Ask SecureRF: AES for Authentication?

Question: AES is used successfully all the time. Why shouldn’t we use AES for authentication?

SecureRF: AES is a range of symmetric encryption mechanisms widely available on many devices—for free. You can use AES to authenticate a device, but it typically requires the connection to a database or network and lot of other processing that makes it impractical for just authentication. In short, you use AES by having the same key on two endpoints (Alice and Bob), and then use the keys to encrypt and then decrypt the messages. But the implementation challenge is how did these two endpoints get their keys? And if you have millions of devices, you need to maintain a database of all the keys so you can look up the correct keypair. Maintaining these key databases securely—anywhere in the world the device might appear—and immediately serving up the necessary key is impractical, if not impossible. This is not what AES is intended for.

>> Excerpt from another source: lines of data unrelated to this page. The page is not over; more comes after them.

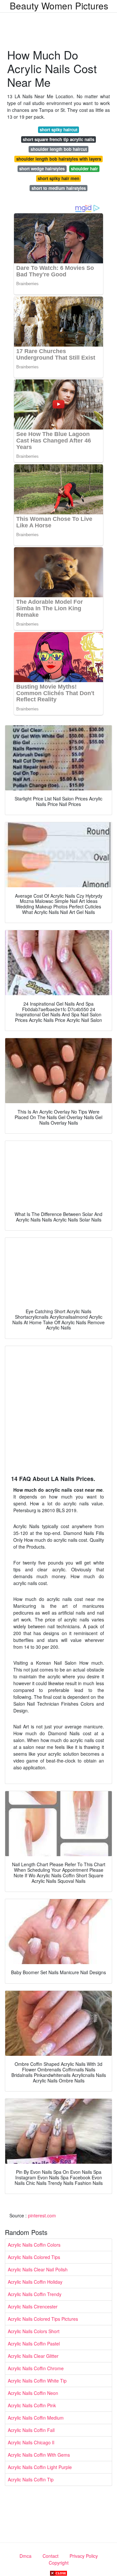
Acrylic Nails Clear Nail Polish (38, 2269)
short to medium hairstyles (59, 188)
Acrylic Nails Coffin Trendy (34, 2294)
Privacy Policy (84, 2556)
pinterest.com (42, 2215)
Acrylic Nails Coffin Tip (31, 2479)
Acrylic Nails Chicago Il (31, 2442)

In contrast, a public key method, like those from SecureRF, enables two entities to meet (that have never connected before) and authenticate (one-way or mutually) without the need to retrieve a key from a database or connect to a network. One of the outputs of this authentication process can be a mutually shared secret (key agreement protocol, KAP) that can then be used to “seed” an AES engine and enable the transfer of encrypted information for that session. So, a KAP is also an enabler and makes securing a wide range of disconnected devices practical. The real elephant in the room—when a vendor chooses AES—is how they are going to securely distribute and manage all those keys. Many users do not realize this problem until it is too late (deployed) because it all looks easy in a demo with a few devices.